Disclosure: Singh reports income from Bioiberica, Horizon Pharmaceuticals/DINORA, Takeda Pharmaceuticals, WebMD, UBM LLC, Crealta/DINORA and the American College of Rheumatology; Gladman reports income from Amgen, Abbvie, BMS, Celgene, Novartis, Pfizer, UCB, Eli Lilly and Janssen; and Ogdie reports income from Novartis, GRAPPA-SPARTAN, New York University, the National Psoriasis Foundation, MedNet and the Academy for Continued Health Care Learning.

Jasvinder Singh, MD, MPH
Jasvinder Singh

SAN DIEGO — The American College of Rheumatology and the National Psoriasis Foundation have presented draft recommendations to be included in their new clinical guideline for the treatment of psoriatic arthritis, which is expected to be published in early 2018.

“In partnership with the [National Psoriasis Foundation (NPF)], the ACR started the process of developing a new treatment guideline for the management of psoriatic arthritis that includes both pharmacologic and nonpharmacologic interventions,” Jasvinder Singh, MD, MPH, a professor at the University of Alabama at Birmingham and the guideline’s principal investigator and voting panel leader, said at the American College of Rheumatology Annual Meeting.

During a press conference at the American College of Rheumatology Annual Meeting, Jasvinder Singh, MD, MPH, presented a draft clinical guideline for psoriatic arthritis developed by ACR and the National Psoriasis Foundation.
Source: Healio.com

“The management includes people with active psoriatic arthritis, focuses on specific manifestations of active psoriatic arthritis, and addresses the management of patients with active psoriatic arthritis with certain comorbidities — in particular, diabetes and recurrent serious infections,” Singh continued. “It also covers the issue of treatment target and vaccinations, particularly the use of killed or live vaccinations.”
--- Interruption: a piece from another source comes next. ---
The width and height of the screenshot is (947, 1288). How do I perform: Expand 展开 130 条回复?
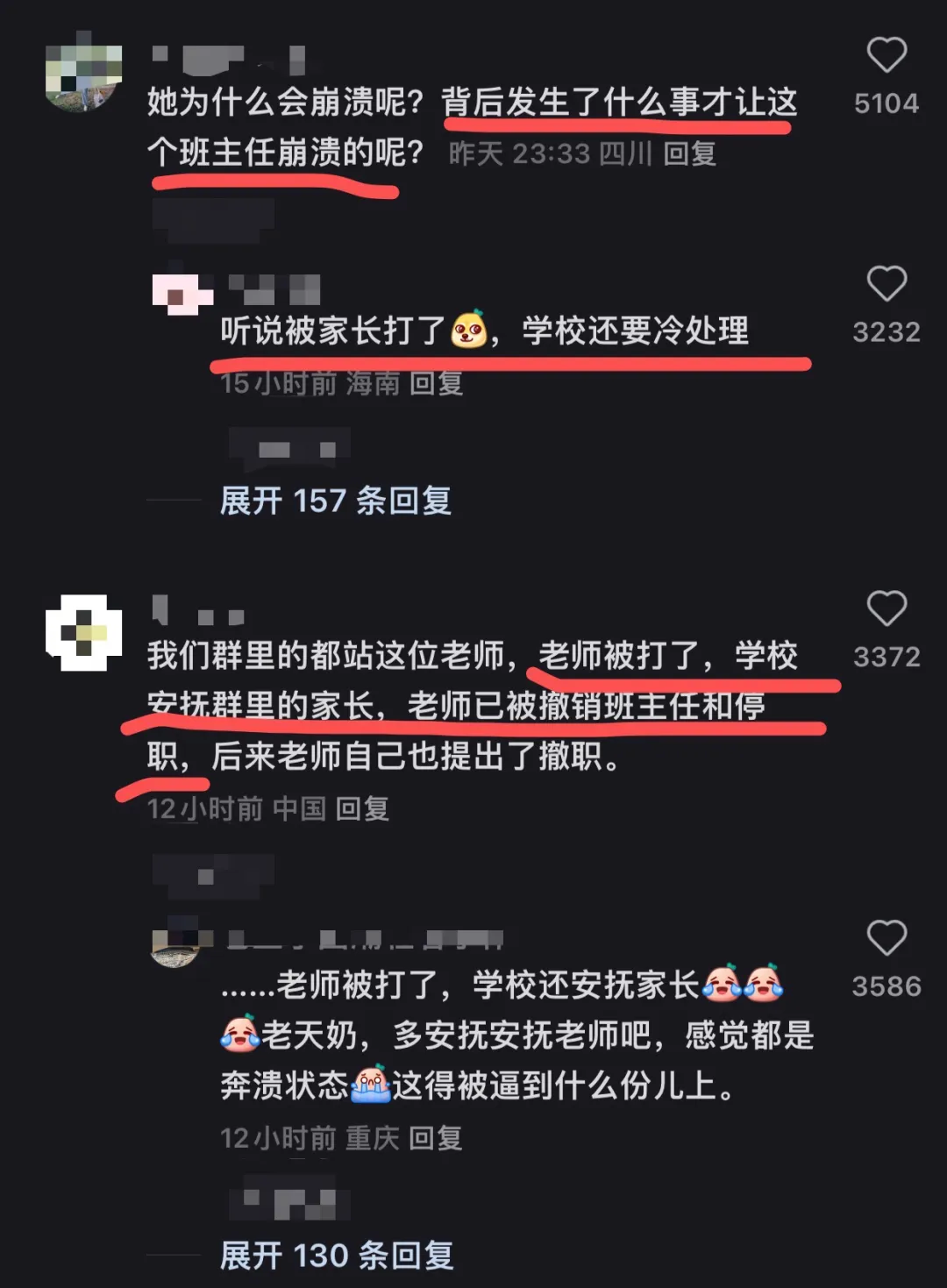pyautogui.click(x=336, y=1255)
According to Singh, highlights of the new treatment guideline include:

  • A recommendation for a treat-to-target strategy, as well as biologic treatment followed by killed vaccines;
  • Physicians should delay the start of a biologic if the patient requires a live-attenuated vaccine;
  • Regarding treatment-naïve active psoriatic arthritis, physicians should start a TNF inhibitor, rather than an oral small molecule drug (OSM), IL-17 inhibitor, IL-12 inhibitor, or IL-23 inhibitor;
  • A conditional recommendation that patients with active psoriatic arthritis, despite OSM therapy, should be switched to a TNF inhibitor rather than to another OSM or any other type of biologic;
  • A conditional recommendation that patients with active psoriatic arthritis spondylitis and axial disease, despite treatment with NSAIDs, should be switched to a TNF inhibitor rather than to another biologic; and
  • A strong recommendation to promote smoking cessation among patients with psoriatic arthritis.

The guideline’s development team used the Grading of Recommendations Assessment, Development and Evaluation (GRADE) methodology to develop the recommendations, according to the ACR.
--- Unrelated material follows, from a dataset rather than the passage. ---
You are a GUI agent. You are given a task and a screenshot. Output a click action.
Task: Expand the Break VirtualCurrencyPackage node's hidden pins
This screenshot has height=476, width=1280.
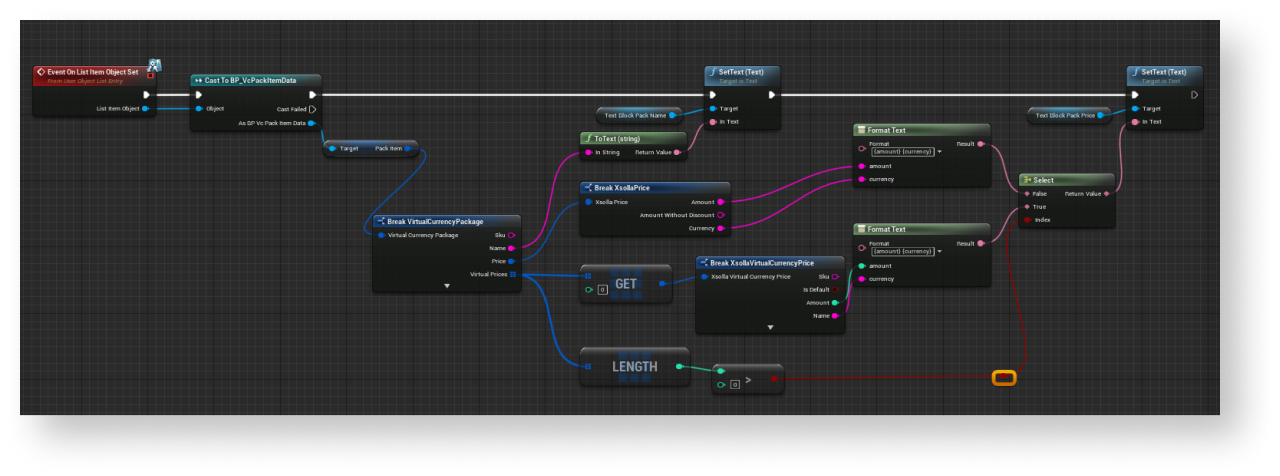click(447, 286)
According to Singh, the vast majority of the guideline’s recommendations are conditional, due to the lack of high-quality evidence. He added that most of the treatment guidelines rely on very low- to moderate-quality evidence.

“This means there needs to be a very active discussion between the physician and the patient with regard to which treatment to choose,” Singh said. “Of course, when you are not choosing the first, more preferred treatment, there are defined conditions regarding when the secondary treatment may be preferred.”

Disclosure: Singh reports income from Bioiberica, Horizon Pharmaceuticals/DINORA, Takeda Pharmaceuticals, WebMD, UBM LLC, Crealta/DINORA and the American College of Rheumatology; Gladman reports income from Amgen, Abbvie, BMS, Celgene, Novartis, Pfizer, UCB, Eli Lilly and Janssen; and Ogdie reports income from Novartis, GRAPPA-SPARTAN, New York University, the National Psoriasis Foundation, MedNet and the Academy for Continued Health Care Learning.